Now consider the man whose weekend with his college buddies led to an OWPD arrest. Given his admissions and the results of the blood test, he’s cooked, right? Not necessarily. Suppose that the blood test showed only the presence of a cocaine metabolite. A metabolite is a byproduct created when your body breaks down the controlled substance.
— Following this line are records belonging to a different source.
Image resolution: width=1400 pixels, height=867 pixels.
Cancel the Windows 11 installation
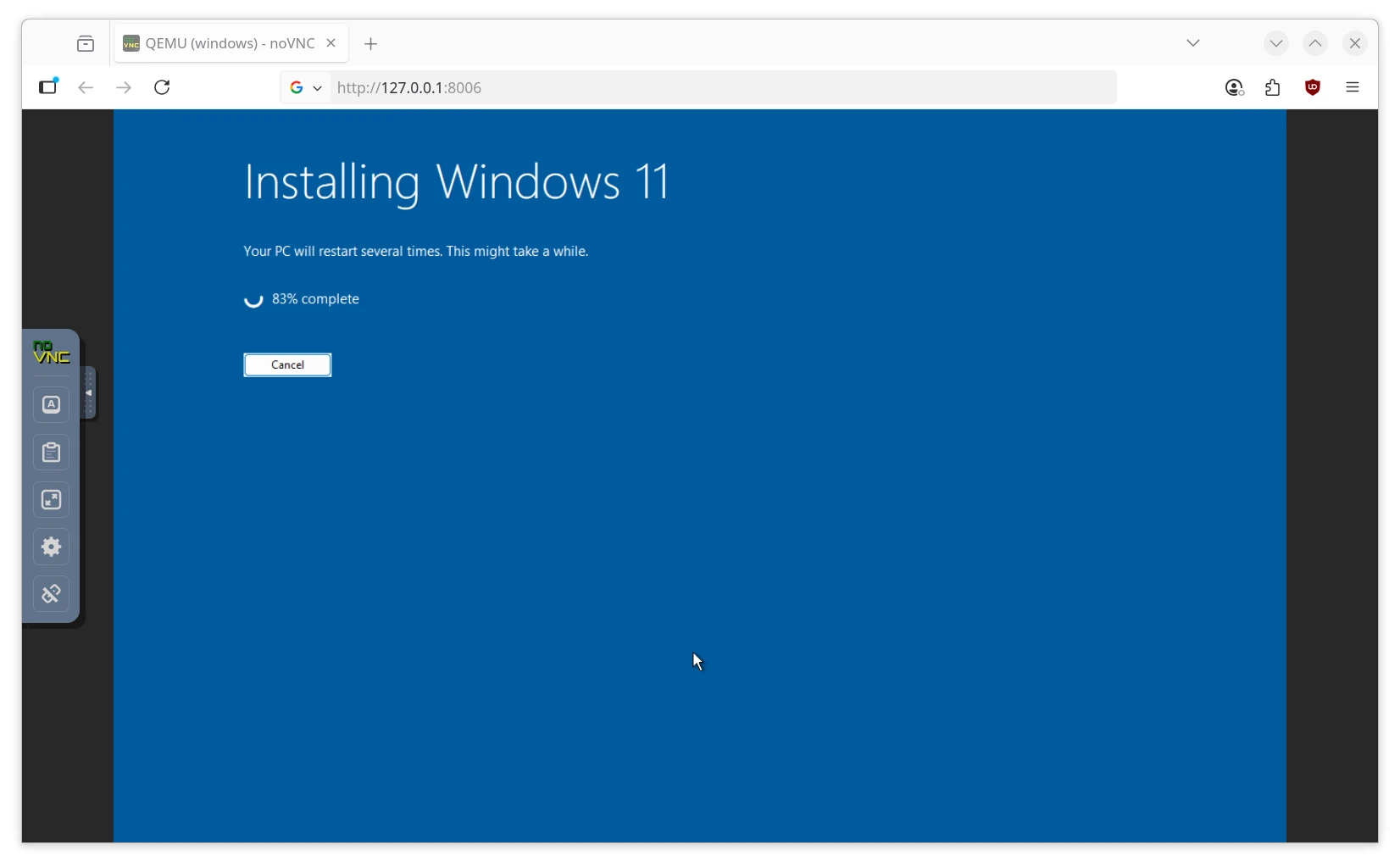pos(287,365)
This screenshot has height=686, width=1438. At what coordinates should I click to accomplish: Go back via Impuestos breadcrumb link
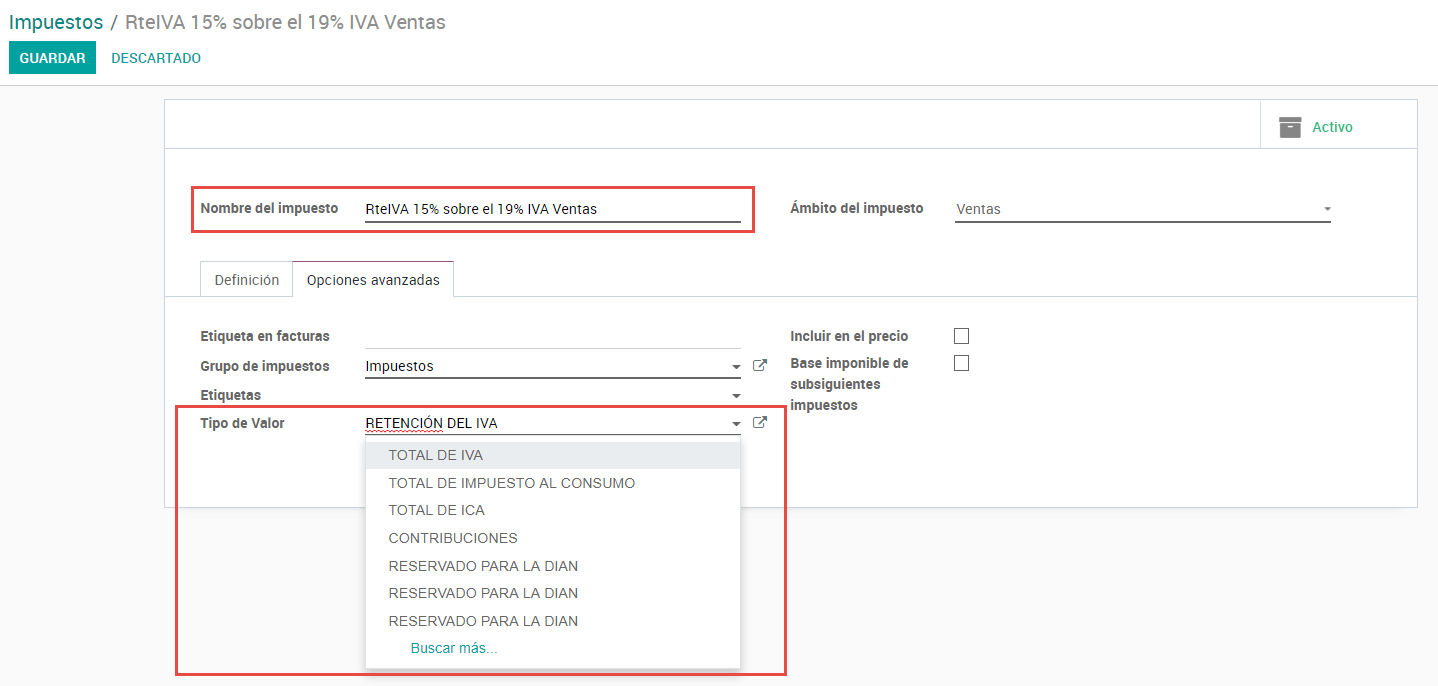pyautogui.click(x=56, y=22)
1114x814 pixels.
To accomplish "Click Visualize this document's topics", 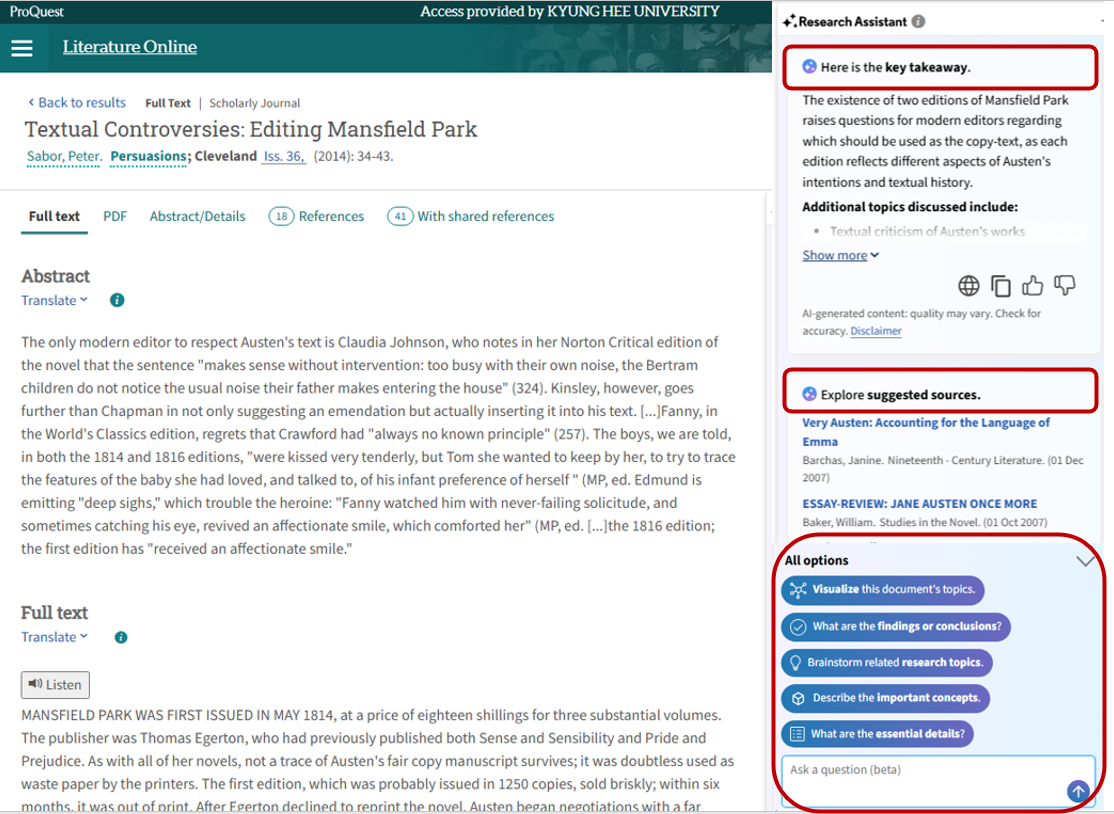I will 883,590.
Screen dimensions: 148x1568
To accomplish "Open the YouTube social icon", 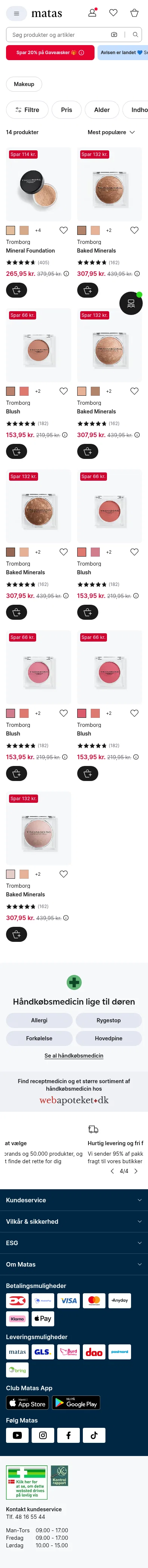I will point(17,1435).
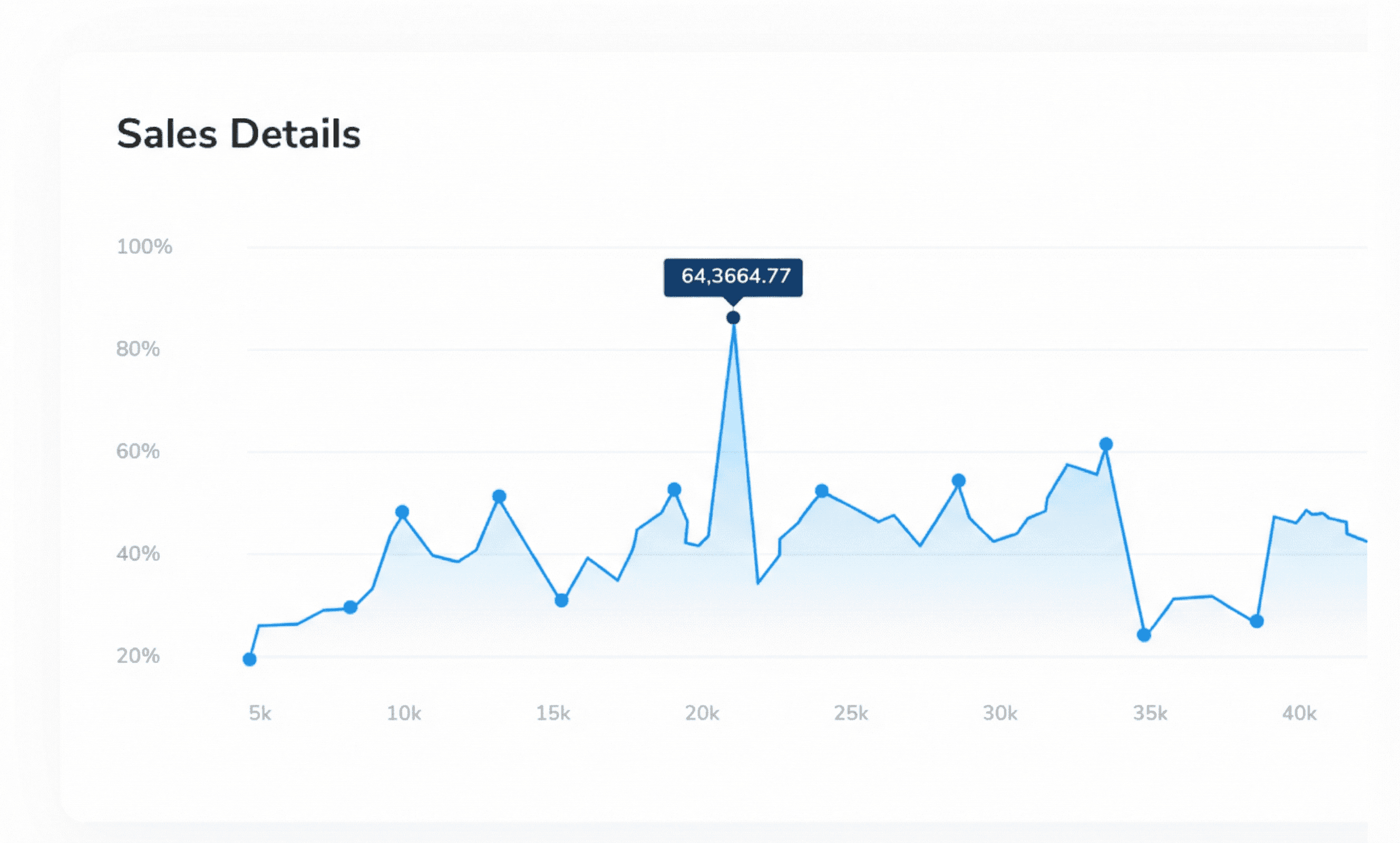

Under recent decisions from the Michigan Supreme Court, the metabolite of a controlled substance is generally not considered a “controlled substance” under the law. In other words, “any presence of a controlled substance” does not include metabolites. Here, then, because the man did not have any active cocaine in his system, a motion by a defense attorney should get the case dismissed.
OWPD is a misdemeanor punishable by up to 93 days in jail, a fine of between $100 and $500, community service of up to 360 hours, and vehicle immobilization.
Penalties increase for subsequent convictions. An OWPD conviction within 7 years of a prior impaired driving conviction is a misdemeanor punishable by 5 days to 1 year in jail, a fine of between $200 and $1,000, community service of between 30 and 90 days, vehicle forfeiture, and mandatory vehicle immobilization. Incarceration can be suspended only if you are sentenced to a sobriety court program.
A third OWPD conviction in a person’s lifetime is a felony punishable by at least 30 days in jail and up to 5 years in prison, a fine of between $500 and $5,000, community service of between 60 and 180 days, vehicle forfeiture, and mandatory vehicle immobilization. Incarceration can be suspended only if you are sentenced to a sobriety court program.
6. Criminal Defense for Operating With Any Amount of Schedule I Controlled Substance or Cocaine
Because of the extremely low threshold for OWPD—any presence of a qualifying controlled substance—to have a successful defense, you’ll often need to attack the blood test. To do that, you’ll need a defense attorney who’s knowledgeable about the science behind the test and its weaknesses. With the right strategy, a defense attorney may be able to get your case dismissed or dramatically reduced.